16 雪原の魔女(1)
コンラートさんが城の人を脅し……じゃなかった説得し、私たちはトナカイとソリを借りることができた。雪原での大切な移動手段だ。
おばあさんの話によると雪原の魔女はその名の通り、《深雪の国》に広がる雪原の奥地に住んでいるのだという。
だが「奥地」というあいまいな噂だけで、具体的な場所はわからなかった。
目印の少ない雪原に出てしまえば、東西南北どこを見ても一面の銀世界。あっという間に方向感覚が失われてしまう。いわゆるホワイトアウトという現象かな?
やみくもに進めば遭難してしまう可能性が高い。無事に帰って来られる保証はない。
それでも、私に戻るという選択肢はなかった。
「……ごめんなさい、ダンフォース卿。危険に巻き込んでしまって」
偶然私の護衛騎士に指名されただけなのに、ダンフォース卿はこうやって厄介ごとに巻き込まれてばかりだ。
隣で器用にソリを駆るダンフォース卿に謝罪すると、彼は何でもないとでもいうように爽やかに笑ってみせた。
「とんでもありません。妃殿下、あなたとの毎日は常に刺激に満ち溢れていて、あなたの騎士に選ばれたことを感謝こそすれど、後悔したことなど一度もありません」
「……ありがとう。

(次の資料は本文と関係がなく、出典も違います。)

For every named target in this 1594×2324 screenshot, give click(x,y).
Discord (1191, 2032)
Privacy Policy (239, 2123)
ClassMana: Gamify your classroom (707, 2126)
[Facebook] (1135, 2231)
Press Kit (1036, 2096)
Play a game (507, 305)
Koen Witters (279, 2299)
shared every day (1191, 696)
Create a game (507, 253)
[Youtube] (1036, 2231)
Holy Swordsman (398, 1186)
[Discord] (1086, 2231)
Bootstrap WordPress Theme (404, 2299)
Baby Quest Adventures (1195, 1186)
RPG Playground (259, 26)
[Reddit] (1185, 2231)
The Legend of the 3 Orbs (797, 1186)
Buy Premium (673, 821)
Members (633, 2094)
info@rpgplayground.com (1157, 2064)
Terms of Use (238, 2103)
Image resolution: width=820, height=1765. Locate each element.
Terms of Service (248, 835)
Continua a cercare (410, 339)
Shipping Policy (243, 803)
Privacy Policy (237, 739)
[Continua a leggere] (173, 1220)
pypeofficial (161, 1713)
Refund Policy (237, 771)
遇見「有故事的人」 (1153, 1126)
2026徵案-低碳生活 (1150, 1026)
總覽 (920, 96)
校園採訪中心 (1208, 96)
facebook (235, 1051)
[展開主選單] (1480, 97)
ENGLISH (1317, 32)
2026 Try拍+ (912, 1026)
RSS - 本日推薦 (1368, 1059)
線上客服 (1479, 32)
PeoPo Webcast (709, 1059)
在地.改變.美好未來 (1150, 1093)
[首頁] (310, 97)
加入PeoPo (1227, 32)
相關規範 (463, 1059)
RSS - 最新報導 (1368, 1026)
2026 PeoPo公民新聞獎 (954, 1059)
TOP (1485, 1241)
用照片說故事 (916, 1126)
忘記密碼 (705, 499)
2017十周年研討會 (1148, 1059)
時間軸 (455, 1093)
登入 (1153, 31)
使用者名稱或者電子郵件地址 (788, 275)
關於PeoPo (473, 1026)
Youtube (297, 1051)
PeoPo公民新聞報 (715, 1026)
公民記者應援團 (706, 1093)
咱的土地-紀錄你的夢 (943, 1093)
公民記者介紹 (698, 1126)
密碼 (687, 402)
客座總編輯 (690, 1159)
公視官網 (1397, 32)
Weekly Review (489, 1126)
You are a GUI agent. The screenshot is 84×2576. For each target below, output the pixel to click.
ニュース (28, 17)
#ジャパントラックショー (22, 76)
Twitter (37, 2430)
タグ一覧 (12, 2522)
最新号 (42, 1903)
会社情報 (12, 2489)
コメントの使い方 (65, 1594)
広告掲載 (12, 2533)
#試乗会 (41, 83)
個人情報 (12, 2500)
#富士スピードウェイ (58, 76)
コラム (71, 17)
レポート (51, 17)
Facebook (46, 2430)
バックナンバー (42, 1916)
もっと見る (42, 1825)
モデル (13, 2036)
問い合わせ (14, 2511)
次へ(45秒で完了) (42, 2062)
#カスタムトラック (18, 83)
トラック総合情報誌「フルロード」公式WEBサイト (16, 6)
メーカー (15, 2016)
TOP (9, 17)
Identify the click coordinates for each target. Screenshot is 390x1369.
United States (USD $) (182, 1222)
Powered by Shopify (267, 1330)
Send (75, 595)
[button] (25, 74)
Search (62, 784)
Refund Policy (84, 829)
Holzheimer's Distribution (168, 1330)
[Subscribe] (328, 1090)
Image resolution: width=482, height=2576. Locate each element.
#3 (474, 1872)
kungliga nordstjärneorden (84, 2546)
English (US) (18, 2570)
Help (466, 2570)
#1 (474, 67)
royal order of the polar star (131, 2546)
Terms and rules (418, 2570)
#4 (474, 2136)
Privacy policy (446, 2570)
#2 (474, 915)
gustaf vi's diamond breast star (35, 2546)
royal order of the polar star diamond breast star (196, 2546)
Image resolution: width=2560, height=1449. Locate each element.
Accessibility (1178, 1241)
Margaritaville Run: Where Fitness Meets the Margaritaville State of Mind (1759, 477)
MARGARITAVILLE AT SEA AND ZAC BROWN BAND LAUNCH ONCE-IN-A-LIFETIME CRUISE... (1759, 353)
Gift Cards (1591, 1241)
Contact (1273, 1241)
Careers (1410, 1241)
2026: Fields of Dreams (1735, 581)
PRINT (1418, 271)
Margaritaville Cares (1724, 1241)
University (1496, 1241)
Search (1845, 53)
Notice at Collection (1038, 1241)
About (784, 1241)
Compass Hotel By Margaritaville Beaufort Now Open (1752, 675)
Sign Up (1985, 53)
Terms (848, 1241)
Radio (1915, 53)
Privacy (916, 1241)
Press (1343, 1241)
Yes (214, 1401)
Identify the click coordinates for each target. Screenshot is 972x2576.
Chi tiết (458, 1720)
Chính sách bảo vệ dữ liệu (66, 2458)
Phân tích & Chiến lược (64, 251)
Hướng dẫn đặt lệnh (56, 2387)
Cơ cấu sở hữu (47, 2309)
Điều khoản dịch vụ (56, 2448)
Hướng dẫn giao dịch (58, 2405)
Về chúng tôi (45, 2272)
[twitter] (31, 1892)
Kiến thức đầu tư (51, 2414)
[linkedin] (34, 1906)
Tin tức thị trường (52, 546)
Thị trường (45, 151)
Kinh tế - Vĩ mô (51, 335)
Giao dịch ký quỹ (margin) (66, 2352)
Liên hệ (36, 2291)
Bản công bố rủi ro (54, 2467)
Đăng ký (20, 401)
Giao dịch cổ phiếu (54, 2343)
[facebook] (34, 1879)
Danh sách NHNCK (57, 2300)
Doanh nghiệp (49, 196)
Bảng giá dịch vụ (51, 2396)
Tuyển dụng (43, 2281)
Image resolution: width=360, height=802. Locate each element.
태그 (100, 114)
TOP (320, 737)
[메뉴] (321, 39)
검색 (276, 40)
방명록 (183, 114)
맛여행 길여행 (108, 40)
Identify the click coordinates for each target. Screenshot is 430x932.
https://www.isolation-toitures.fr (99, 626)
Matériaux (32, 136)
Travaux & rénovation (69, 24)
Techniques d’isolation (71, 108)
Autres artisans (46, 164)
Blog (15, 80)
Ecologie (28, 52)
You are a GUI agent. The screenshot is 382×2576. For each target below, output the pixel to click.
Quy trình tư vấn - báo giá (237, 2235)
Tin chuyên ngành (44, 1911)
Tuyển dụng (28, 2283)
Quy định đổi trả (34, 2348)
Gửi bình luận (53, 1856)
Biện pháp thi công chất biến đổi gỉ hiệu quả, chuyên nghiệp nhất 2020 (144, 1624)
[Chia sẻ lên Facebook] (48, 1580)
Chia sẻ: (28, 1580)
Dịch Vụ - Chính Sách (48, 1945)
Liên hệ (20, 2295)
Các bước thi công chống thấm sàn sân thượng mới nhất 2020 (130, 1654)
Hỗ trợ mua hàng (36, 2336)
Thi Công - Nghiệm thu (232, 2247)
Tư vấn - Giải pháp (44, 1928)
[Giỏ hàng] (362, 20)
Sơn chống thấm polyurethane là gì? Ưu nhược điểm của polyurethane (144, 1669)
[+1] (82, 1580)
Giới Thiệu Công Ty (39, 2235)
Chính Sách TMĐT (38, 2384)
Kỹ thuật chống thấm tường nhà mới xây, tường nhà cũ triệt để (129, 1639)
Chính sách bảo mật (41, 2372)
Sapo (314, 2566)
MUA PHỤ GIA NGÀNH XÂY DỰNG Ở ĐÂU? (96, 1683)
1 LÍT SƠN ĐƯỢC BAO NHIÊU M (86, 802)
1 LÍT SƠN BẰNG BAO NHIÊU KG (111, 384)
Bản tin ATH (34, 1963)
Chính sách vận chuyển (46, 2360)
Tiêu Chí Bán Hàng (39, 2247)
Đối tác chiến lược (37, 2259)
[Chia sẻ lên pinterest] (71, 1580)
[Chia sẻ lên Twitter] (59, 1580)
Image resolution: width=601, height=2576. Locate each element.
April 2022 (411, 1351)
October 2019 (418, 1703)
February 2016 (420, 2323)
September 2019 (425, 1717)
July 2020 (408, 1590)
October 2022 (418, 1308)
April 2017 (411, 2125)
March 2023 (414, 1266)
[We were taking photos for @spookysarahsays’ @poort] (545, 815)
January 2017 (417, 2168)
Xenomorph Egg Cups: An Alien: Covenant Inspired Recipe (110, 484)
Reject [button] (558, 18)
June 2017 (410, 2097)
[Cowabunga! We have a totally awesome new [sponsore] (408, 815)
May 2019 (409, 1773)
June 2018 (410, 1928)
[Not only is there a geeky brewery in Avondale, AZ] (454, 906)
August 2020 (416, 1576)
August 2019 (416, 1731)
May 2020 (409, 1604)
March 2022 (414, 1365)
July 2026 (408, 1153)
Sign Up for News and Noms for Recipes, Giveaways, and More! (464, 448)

私もあなたがいてくれてよかったわ」
ぎゅっと青の指輪を握り締めると、凍り付くように冷たい魔力が伝わってくる。
これと同じ魔力を捕らえることができれば、雪原の魔女のところにたどり着けるはず……!
ぎゅっと目を閉じて、感覚を研ぎ澄ませる。
どうか、見つかりますように……。
いったいどのくらいの時間が経ち、どれだけの距離を進んだ頃だろうか。
一瞬だけ、確かな魔力を感じ、私ははっと顔を上げた。
「止まって!」
そう叫ぶと、ダンフォース卿が驚いたようにソリを止める。
私はその場で集中し、必死に魔力の流れを追った。
「あっちの方向から、この指輪と似た魔力を感じるわ」
「……そちらへ向かいましょう」
方向を定め、再びソリが動き出す。
進むにつれて、はっきりと魔力が感じられるようになった。
まるでとめどなく降り積もる雪のような、冷たく圧倒的な魔力だ。
「なんていうか、雪原の魔女ってすごく強そうですね……」
強大な魔力を感じ取ったのか、ロビンが怯えたようにそう呟く。
確かに、今まで感じたことのないほどに強い力だ。
雪原の魔女……いったいどんな人なんだろう。
臆する気持ちがないわけじゃなかったけど、ここで足踏みしていても王子は救えない。
覚悟を決めて、私たちは降りしきる雪の中を進んだ。
やがてたどり着いたのは、石造りの小さな塔のような場所だった。
不思議と、この辺りは雪が止んでいる。
塔の近くには杭で囲われた畑のような場所があり、野菜や薬草が育てられていた。
ここで誰かが……おそらくは雪原の魔女が暮らしているのは確かなようだ。
「……行きましょう」
ソリを降り、塔の入口へと進む。
だが扉まであと数歩と言うところで、なんとその扉が内側から開いたのだ。
息をのむ私たちの前で、扉の向こうから姿を現したのは……。
「え、女の子……?」
そこにいたのは、なんと10歳くらいの女の子だった。
一瞬、来る場所を間違えたかと思って焦ったけど、すぐにわかった。
目の前の少女からは、確かに強い魔力を感じる。
まさか、彼女が雪原の魔女なの……?
「……なぁに、人の家の前で突っ立って。用があるなら早くしてちょうだい」
見た目に違わぬ幼い声で、彼女はむっとした表情でそう口にした。
人形のように整った顔立ちの、どこか浮世離れした雰囲気を持つ少女だ。
まるで冬の空のような長い淡青色の髪が風になびき、水晶のように澄んだ瞳が真っすぐにこちらを見つめている。
「妃殿下、これは……」
「ダンフォース卿、おそらく彼女が『雪原の魔女』よ」
驚くダンフォース卿に目配せし、私は一歩前へ出て頭を下げた。
「突然の訪問をお許しください。我々は、あなたにお願いがあって参りました」
「ふぅん……?」
少女の瞳が猫のように細められる。
そのまま彼女は興味深そうに私を眺めると……にっこりと笑って家の中へと誘ってくれる。
「いいわ、話を聞いてあげる。お入りなさい」
「ありがとうございます……!」
すぐに塔の中に引っ込んでしまった雪原の魔女の後を、私は慌てて追いかけた。